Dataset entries

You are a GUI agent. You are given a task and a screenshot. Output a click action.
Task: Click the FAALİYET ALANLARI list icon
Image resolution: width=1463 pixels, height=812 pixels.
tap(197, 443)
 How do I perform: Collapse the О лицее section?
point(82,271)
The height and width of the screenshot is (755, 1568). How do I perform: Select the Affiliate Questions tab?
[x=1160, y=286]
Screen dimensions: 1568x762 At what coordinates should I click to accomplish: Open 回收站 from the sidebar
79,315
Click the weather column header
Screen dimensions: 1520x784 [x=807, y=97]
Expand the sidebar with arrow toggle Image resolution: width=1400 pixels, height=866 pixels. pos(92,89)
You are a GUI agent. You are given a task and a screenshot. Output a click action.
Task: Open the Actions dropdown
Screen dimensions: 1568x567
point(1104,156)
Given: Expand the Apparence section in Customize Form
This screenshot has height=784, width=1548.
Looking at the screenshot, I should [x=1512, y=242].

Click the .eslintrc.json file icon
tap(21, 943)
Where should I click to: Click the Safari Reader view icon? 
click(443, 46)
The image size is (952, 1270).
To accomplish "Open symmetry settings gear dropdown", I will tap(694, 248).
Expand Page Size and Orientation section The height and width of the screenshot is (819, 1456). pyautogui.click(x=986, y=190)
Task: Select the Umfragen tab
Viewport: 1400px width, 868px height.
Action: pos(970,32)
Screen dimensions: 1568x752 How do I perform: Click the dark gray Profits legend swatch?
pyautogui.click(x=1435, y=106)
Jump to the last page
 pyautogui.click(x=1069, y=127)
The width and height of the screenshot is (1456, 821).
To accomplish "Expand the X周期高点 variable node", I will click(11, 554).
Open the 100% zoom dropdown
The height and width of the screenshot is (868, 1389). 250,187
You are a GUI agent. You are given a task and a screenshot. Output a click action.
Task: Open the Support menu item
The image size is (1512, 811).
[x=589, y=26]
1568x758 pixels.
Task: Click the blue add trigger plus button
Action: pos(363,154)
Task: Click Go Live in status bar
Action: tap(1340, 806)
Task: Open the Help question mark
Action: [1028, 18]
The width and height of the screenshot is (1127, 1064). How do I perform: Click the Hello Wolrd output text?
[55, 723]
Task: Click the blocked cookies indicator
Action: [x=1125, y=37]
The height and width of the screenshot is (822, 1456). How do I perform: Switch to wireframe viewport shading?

## TASK GOAL
Could you give the records again, exactly as they appear?

## WRITTEN RESPONSE
You are a GUI agent. You are given a task and a screenshot. Output a click action.
Task: Click the FAALİYET ALANLARI list icon
Image resolution: width=1463 pixels, height=812 pixels.
tap(197, 443)
 How do I perform: Collapse the О лицее section?
point(82,271)
The height and width of the screenshot is (755, 1568). How do I perform: Select the Affiliate Questions tab?
[x=1160, y=286]
Screen dimensions: 1568x762 At what coordinates should I click to accomplish: Open 回收站 from the sidebar
79,315
Click the weather column header
Screen dimensions: 1520x784 [x=807, y=97]
Expand the sidebar with arrow toggle Image resolution: width=1400 pixels, height=866 pixels. pos(92,89)
You are a GUI agent. You are given a task and a screenshot. Output a click action.
Task: Open the Actions dropdown
Screen dimensions: 1568x567
point(1104,156)
Given: Expand the Apparence section in Customize Form
This screenshot has height=784, width=1548.
Looking at the screenshot, I should [x=1512, y=242].

Click the .eslintrc.json file icon
tap(21, 943)
Where should I click to: Click the Safari Reader view icon? 
click(443, 46)
The image size is (952, 1270).
To accomplish "Open symmetry settings gear dropdown", I will tap(694, 248).
Expand Page Size and Orientation section The height and width of the screenshot is (819, 1456). pyautogui.click(x=986, y=190)
Task: Select the Umfragen tab
Viewport: 1400px width, 868px height.
Action: pos(970,32)
Screen dimensions: 1568x752 How do I perform: Click the dark gray Profits legend swatch?
pyautogui.click(x=1435, y=106)
Jump to the last page
 pyautogui.click(x=1069, y=127)
The width and height of the screenshot is (1456, 821).
To accomplish "Expand the X周期高点 variable node", I will click(11, 554).
Open the 100% zoom dropdown
The height and width of the screenshot is (868, 1389). 250,187
You are a GUI agent. You are given a task and a screenshot. Output a click action.
Task: Open the Support menu item
The image size is (1512, 811).
[x=589, y=26]
1568x758 pixels.
Task: Click the blue add trigger plus button
Action: pos(363,154)
Task: Click Go Live in status bar
Action: tap(1340, 806)
Task: Open the Help question mark
Action: [1028, 18]
The width and height of the screenshot is (1127, 1064). How do I perform: Click the Hello Wolrd output text?
[55, 723]
Task: Click the blocked cookies indicator
Action: [x=1125, y=37]
The height and width of the screenshot is (822, 1456). How do I perform: Switch to wireframe viewport shading?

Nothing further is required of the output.